The cost of higher education in the United States is staggering and is climbing rapidly each year. This fact combined with the scheduled dramatic reduction in the Estate Tax Exemption starting on January 1, 2011 causes many clients to think about planning for their children's or grandchildren's future college expenses in the course of addressing their Estate Planning.
One of the simplest ways to reduce the future impact of the Estate Tax is to make gifts. If you have a smaller estate at death, there is less for the IRS to possibly tax. However, there are two primary concerns that arise when contemplating making gifts to children or grandchildren to fund future college expenses as a way to reduce the impact of potential Estate Tax.
First, many parents and grandparents are not keen on the idea of giving children direct access to thousands of dollars. As soon as the children or grandchildren turn 18, they're likely headed directly to the Porsche dealer. Second, generally there are limits placed on how much donors can give away each year without impacting their Estate Tax Exemption. Currently, the limit is $13,000 per year per beneficiary.

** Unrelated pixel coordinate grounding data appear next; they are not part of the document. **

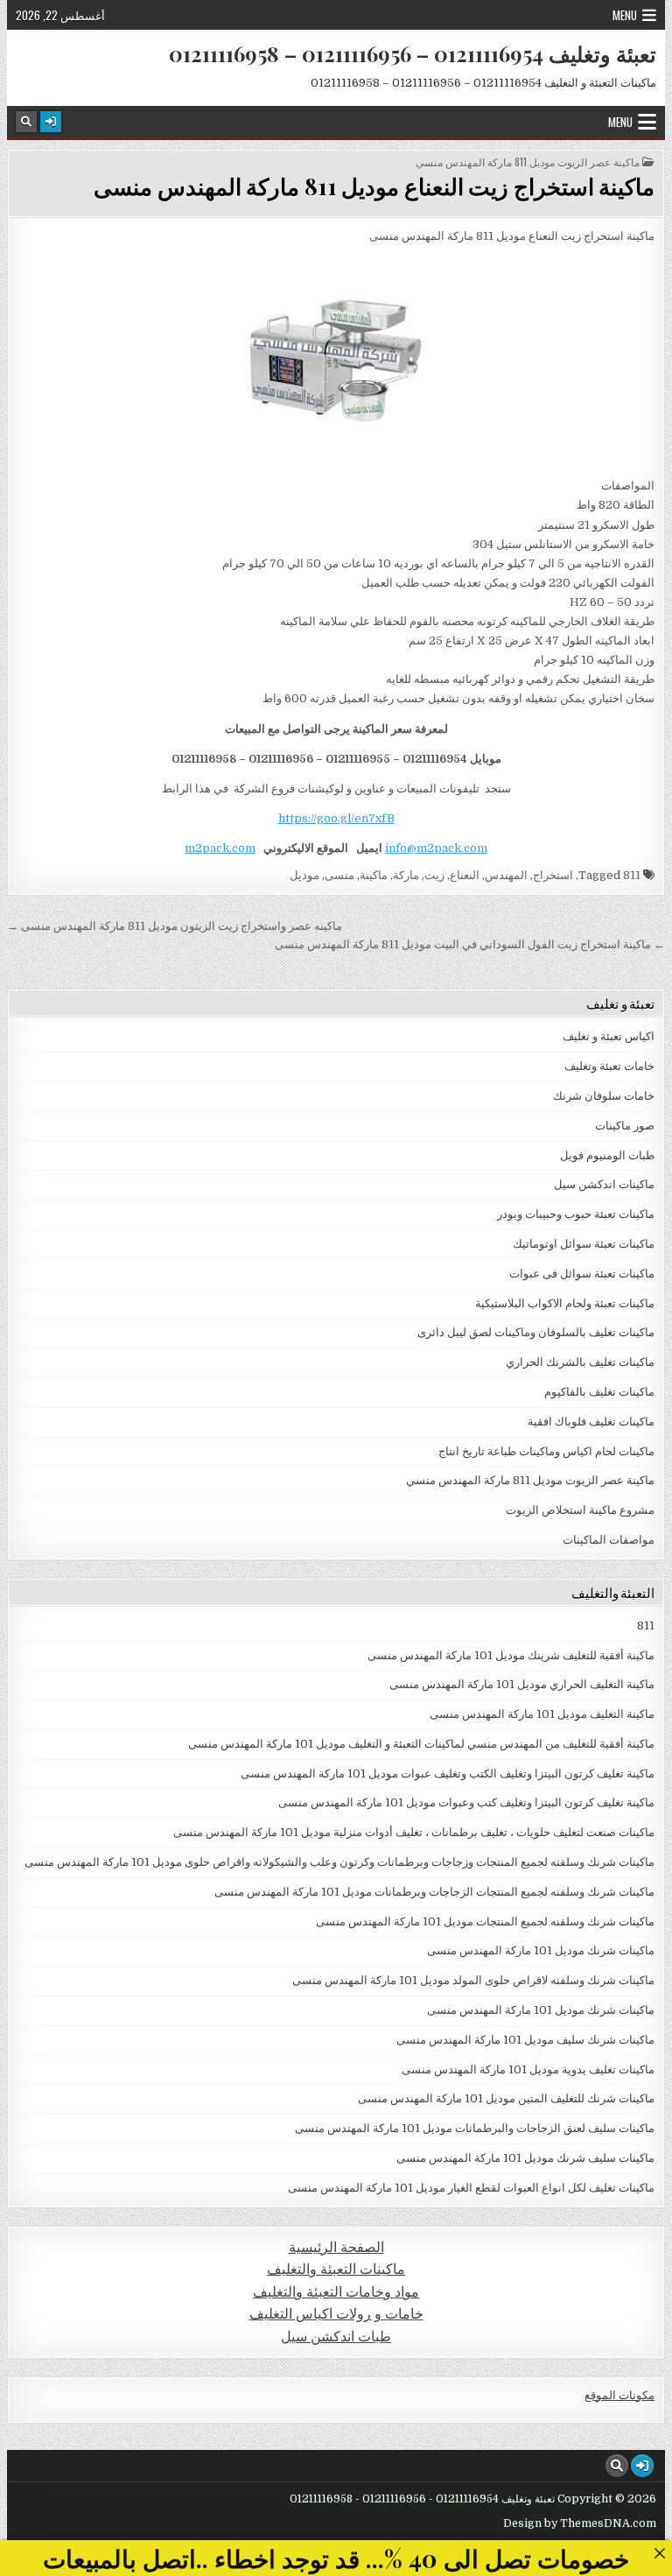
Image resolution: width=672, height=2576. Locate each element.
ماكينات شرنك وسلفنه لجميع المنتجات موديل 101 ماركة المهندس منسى (485, 1921)
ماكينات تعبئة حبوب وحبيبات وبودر (575, 1214)
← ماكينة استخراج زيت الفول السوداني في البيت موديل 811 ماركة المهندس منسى (470, 944)
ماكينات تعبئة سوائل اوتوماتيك (583, 1243)
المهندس (506, 875)
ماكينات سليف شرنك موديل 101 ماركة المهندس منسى (525, 2157)
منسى (339, 875)
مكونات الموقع (619, 2395)
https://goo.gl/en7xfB (336, 818)
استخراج (553, 875)
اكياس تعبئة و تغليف (608, 1036)
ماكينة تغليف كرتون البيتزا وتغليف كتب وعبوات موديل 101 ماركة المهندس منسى (466, 1802)
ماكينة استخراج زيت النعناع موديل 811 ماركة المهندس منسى (374, 186)
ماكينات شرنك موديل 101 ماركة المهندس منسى (540, 1950)
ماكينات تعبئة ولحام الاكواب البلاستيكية (564, 1303)
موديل (304, 875)
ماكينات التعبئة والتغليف (336, 2269)
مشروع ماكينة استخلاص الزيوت (580, 1510)
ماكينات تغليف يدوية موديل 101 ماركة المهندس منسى (528, 2069)
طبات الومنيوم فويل (607, 1155)
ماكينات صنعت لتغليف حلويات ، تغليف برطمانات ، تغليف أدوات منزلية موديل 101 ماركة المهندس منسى (413, 1832)
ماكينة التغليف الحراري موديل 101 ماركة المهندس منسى (521, 1684)
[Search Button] (26, 121)
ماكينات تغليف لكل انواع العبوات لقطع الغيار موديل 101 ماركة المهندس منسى (471, 2187)
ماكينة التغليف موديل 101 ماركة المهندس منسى (542, 1714)
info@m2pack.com (436, 848)
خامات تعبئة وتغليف (609, 1066)
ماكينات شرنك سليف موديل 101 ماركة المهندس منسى (525, 2039)
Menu (624, 15)
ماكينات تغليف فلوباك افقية (591, 1421)
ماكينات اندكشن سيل (604, 1184)
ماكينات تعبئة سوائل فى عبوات (581, 1273)
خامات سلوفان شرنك (603, 1095)
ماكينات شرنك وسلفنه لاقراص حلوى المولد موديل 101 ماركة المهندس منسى (473, 1980)
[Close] (659, 2552)
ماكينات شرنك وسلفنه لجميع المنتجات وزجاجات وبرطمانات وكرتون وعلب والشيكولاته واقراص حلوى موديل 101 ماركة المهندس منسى (339, 1862)
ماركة (406, 875)
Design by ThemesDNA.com (579, 2523)
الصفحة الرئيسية (336, 2247)
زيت (434, 875)
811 (631, 875)
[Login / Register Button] (50, 121)
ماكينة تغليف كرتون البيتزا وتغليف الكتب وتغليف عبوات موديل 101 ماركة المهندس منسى (447, 1773)
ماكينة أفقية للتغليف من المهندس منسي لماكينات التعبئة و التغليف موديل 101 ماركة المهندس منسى (421, 1743)
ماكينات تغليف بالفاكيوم (599, 1391)
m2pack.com (220, 848)
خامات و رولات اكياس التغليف (336, 2313)
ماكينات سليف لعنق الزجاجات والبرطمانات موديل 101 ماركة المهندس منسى (474, 2128)
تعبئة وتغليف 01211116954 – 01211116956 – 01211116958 (412, 53)
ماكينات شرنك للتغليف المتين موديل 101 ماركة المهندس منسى (506, 2098)
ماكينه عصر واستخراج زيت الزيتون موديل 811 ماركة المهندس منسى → (174, 926)
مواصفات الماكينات (608, 1539)
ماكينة (374, 875)
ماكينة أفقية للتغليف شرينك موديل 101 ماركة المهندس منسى (511, 1655)
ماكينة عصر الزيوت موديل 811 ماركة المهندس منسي (528, 162)
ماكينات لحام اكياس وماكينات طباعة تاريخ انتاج (546, 1451)
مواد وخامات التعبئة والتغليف (336, 2291)
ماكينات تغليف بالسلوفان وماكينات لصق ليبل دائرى (535, 1332)
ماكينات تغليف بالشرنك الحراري (580, 1362)
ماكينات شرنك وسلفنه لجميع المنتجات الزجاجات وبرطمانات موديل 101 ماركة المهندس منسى (434, 1891)
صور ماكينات (624, 1125)
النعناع (465, 875)
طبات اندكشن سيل (336, 2336)
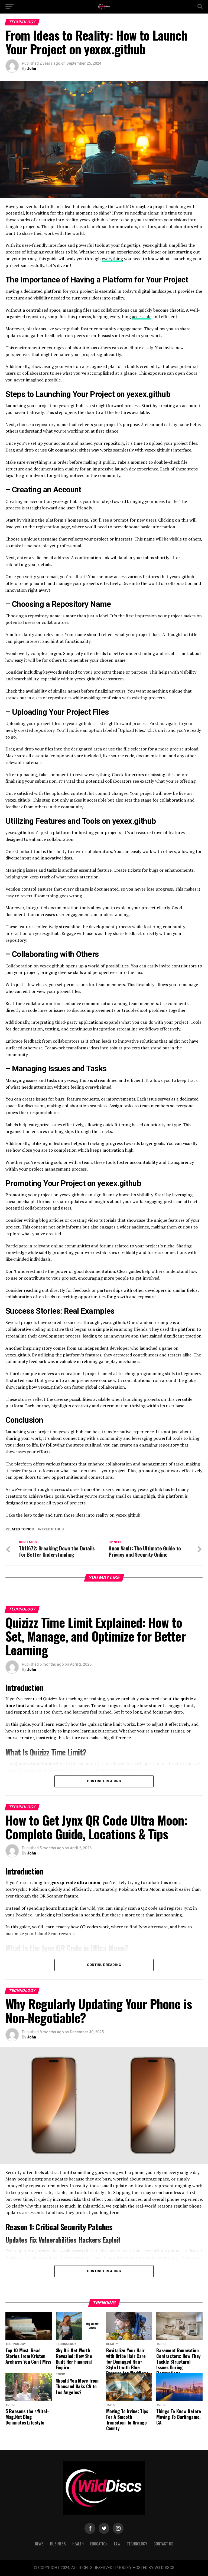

A solution that navigates both of these concerns is a § 529 College Savings Account ("CSA"). In a CSA, a contributor funds an account for purposes of meeting the qualified higher education expenses incurred by a beneficiary in the future. Distributions made for qualified educational expenses are tax-exempt. The contributor is typically the account owner, and retains significant controls over the account, including the ability to control distributions, to change the beneficiary, and to reacquire the assets in the account. Contributions are not deductible for federal income tax purposes but are treated as completed gifts. In addition, a special provision applicable only to CSA's allows a contributor to fund an account with an amount equal to 5 years' worth of $13,000 annual exclusions at one time, and elect to treat the contribution as if it were being made pro rata over 5 consecutive years.
Because the account owner holds such significant controls over CSA's, an individual's CSA should be considered at every estate planning juncture. For example, if an account owner dies, who has control over the CSA? This problem can be resolved by either naming a successor owner or by transferring ownership of the CSA into a Revocable Living Trust. Any such Trust should have special provisions concerning the management and investment over the CSA. Additionally, the specific CSA account agreement should be consulted to ensure that the particular plan allows for either successor owners or Trust ownership.